Today being a beautiful day in France, with really warm temperatures (going into the 20°C!), I just had to get out again and have another go at the St Germain forest and L'Etang du Corra.

The day started well before I even left a garden: a Willow Warbler singing softly from the top of the tree. I was off today to find some more Phylloscopi warblers, namely Wood Warblers and Bonelli's Warblers, who still elude me, though I'm sure they turn up in the forest during the migration season. So the Willow Warbler seemed like a sort of premonition as I set off.

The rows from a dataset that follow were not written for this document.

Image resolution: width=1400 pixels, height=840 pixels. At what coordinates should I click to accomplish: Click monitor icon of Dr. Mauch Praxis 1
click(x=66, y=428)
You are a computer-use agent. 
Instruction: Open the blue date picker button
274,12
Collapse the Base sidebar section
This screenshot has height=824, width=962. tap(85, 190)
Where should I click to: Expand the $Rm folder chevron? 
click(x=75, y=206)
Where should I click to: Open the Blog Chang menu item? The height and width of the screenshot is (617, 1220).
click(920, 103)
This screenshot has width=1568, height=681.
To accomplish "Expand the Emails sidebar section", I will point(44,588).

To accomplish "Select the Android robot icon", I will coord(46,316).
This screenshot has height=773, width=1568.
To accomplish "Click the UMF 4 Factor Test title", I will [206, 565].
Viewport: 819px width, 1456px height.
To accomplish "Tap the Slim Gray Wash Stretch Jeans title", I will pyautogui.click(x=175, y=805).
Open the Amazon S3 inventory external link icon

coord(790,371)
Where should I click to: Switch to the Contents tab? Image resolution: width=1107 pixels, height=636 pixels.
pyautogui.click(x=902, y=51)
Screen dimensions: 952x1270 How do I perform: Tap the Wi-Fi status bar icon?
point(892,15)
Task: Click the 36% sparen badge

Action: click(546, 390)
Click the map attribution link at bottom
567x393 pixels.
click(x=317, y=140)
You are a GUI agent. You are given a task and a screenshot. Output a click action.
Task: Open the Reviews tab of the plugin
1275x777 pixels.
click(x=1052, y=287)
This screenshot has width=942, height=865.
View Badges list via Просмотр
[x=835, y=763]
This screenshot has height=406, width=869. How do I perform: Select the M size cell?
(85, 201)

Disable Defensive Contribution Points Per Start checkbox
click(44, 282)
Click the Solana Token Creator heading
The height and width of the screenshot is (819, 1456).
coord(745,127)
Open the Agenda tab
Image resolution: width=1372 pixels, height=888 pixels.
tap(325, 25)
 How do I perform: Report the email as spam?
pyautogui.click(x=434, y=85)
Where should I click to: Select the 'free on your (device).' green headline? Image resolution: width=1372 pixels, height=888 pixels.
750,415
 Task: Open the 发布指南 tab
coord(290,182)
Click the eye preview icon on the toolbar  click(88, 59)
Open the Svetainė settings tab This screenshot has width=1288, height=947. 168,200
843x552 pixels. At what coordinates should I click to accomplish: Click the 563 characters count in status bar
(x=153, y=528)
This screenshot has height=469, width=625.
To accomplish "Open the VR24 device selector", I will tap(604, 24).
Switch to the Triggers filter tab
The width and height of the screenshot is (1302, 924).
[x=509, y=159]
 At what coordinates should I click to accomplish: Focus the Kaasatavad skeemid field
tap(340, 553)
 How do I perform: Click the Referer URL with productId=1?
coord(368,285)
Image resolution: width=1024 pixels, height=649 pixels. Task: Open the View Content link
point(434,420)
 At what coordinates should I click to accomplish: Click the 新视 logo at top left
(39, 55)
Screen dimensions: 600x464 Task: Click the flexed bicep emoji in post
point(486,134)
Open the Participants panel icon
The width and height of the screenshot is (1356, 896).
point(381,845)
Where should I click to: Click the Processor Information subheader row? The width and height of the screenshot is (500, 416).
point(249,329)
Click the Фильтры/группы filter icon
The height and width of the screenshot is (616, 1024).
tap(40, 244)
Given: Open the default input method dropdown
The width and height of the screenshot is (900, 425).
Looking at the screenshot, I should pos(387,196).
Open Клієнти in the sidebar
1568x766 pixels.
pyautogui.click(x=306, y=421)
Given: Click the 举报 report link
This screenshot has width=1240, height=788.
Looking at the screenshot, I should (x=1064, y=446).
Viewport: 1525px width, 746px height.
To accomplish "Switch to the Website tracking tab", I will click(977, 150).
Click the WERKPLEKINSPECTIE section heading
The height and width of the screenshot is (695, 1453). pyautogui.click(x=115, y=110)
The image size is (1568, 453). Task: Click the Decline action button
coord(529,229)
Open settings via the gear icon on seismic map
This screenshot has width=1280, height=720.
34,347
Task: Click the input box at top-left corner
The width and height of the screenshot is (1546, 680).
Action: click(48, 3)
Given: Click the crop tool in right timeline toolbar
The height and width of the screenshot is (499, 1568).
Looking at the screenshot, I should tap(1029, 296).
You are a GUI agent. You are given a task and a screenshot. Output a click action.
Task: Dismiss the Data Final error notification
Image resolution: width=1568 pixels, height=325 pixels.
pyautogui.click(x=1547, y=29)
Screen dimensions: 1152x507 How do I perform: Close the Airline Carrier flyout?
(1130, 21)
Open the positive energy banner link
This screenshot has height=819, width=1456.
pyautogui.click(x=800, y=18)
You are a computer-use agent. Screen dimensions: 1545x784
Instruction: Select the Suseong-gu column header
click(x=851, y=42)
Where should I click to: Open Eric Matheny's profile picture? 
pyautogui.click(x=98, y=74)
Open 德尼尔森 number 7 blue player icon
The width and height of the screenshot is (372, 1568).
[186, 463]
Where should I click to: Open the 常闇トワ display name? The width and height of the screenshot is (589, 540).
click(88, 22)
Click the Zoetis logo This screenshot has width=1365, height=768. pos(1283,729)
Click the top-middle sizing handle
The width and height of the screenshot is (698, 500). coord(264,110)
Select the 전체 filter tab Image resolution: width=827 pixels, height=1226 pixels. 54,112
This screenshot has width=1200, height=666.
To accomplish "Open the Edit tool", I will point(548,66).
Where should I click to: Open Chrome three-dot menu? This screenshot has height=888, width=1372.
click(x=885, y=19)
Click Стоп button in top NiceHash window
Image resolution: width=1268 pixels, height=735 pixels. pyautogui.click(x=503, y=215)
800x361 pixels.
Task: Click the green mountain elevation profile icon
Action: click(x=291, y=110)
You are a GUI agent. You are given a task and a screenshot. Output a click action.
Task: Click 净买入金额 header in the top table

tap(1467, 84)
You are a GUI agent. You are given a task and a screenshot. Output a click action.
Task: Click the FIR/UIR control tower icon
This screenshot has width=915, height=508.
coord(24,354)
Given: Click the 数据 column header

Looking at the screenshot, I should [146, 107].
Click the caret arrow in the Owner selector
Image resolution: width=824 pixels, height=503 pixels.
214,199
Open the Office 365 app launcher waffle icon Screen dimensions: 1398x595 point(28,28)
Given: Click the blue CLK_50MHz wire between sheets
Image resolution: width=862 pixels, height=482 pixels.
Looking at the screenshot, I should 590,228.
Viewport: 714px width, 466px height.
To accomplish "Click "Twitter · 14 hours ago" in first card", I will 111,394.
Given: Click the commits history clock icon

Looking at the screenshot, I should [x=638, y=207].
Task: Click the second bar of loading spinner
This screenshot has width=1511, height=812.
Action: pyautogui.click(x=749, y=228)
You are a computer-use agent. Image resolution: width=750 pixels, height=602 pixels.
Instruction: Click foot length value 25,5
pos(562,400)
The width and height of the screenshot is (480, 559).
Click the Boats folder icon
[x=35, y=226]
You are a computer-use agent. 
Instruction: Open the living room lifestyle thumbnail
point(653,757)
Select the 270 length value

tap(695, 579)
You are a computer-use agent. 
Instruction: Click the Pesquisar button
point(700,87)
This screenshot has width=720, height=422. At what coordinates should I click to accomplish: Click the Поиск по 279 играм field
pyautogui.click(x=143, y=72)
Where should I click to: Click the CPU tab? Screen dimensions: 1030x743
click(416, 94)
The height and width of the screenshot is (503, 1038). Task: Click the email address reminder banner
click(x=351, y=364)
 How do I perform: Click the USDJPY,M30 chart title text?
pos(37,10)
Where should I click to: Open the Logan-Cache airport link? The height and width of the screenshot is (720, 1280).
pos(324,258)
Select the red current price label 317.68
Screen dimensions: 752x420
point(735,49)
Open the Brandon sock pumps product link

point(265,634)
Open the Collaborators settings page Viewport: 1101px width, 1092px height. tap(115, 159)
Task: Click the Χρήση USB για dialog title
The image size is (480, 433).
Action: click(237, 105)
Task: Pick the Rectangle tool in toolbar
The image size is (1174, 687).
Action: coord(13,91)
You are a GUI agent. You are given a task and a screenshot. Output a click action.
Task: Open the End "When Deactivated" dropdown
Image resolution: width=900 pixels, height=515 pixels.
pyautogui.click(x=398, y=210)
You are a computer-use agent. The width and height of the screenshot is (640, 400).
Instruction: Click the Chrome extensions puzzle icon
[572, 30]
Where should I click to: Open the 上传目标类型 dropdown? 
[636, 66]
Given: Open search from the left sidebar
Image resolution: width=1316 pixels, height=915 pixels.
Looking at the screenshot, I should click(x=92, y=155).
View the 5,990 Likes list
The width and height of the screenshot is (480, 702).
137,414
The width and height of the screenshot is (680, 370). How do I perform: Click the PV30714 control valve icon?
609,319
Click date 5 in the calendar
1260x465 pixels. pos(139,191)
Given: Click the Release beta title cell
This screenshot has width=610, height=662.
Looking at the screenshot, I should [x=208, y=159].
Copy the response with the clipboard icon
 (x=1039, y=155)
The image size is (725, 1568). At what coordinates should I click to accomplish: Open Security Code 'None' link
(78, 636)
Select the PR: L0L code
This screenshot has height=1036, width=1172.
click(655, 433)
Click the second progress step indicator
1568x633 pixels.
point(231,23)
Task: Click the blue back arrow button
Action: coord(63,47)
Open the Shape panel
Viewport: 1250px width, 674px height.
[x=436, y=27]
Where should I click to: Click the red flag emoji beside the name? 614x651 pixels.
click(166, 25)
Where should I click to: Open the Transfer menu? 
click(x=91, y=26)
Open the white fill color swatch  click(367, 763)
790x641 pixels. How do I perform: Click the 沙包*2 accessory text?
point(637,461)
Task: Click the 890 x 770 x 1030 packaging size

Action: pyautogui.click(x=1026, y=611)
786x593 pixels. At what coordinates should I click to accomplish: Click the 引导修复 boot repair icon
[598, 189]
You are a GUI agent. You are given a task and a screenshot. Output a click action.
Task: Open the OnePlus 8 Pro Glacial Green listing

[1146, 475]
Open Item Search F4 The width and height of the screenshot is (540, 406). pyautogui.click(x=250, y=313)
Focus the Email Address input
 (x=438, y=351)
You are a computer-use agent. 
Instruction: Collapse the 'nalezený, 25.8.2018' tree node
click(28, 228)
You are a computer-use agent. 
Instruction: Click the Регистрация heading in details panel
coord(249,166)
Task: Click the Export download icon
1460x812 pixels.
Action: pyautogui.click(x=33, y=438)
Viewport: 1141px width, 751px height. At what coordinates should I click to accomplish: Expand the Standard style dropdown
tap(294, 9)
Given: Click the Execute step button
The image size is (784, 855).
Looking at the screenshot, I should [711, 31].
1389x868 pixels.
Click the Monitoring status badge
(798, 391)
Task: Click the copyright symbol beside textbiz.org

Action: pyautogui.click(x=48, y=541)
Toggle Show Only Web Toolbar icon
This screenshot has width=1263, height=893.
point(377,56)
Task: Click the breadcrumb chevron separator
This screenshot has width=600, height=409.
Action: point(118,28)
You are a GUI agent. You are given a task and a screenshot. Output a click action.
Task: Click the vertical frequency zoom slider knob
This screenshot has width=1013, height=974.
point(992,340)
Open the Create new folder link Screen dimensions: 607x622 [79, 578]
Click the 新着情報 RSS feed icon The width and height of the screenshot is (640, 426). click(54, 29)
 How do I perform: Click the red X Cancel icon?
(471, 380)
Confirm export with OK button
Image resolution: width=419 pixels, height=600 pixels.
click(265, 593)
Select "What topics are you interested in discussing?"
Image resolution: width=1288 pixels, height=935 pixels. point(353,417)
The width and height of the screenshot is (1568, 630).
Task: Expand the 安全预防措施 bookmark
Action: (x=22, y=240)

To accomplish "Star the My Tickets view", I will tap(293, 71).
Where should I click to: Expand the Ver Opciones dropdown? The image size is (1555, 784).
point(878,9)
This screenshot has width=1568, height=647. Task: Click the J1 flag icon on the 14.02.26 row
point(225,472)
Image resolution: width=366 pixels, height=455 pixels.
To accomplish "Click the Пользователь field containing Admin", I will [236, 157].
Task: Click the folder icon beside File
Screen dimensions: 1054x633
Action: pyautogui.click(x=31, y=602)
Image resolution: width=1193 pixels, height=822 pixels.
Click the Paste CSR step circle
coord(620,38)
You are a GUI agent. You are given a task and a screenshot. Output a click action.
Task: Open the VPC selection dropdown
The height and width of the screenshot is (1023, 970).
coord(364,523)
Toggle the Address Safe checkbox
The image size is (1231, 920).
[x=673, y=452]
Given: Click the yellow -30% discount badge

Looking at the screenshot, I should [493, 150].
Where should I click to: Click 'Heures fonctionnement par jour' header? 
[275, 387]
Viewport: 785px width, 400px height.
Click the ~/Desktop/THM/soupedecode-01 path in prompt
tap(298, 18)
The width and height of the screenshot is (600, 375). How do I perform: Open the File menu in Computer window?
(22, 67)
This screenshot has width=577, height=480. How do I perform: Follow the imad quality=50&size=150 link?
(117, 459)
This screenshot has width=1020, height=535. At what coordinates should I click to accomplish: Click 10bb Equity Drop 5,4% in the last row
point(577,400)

I hadn't even got to the forest yet when another surprise awaited me. 4 lovely Hawfinches in the tree tops. They are more common here than in England, but they are just as hard to see in the trees.

After that nice start, I finally got to the forest and I had quite a good visit! I finally managed to get a 'full house': I managed to see all 5 woodpeckers, Black Woodpecker, Green Woodpecker, Great Spotted Woodpecker (without a hyphen, as I now know), Middle Spotted Woodpecker and Lesser Spotted Woodpecker. I went back to where I saw the Black Woodpecker last time, and for once I found it in the same area (normally that never happens). To be honest, I see Black Woodpeckers more often than Lesser Spotted Woodpeckers, mainly because I 'overlook' them. Another Cuckoo heard, with a few Nightingales singing. I also had a lone Redwing fly past! It seemed completely out of place.

Finally I got to the Etang du Corra, where I was confronted with a lack of diversity on the duck front (just 8 Gadwalls of interest), but it was amply compensated by a Black-necked Grebe! I know it will probably not stay, but these are rare breeding birds in the Paris region, so I'm dead chuffed, especially as I saw it in all its summer plumage glory! It is also a new tick and on my own patch, so double points for that. My previous 'big one' seen on the Etang was a Purple Heron last year (A very rare visitor in Ile-de-France region).

Apart from that, a couple of Sedge Warblers, 4-5 Willow Warblers and Chiffchaffs each, and a Little Grebe hanging about. Then there are all the usuals.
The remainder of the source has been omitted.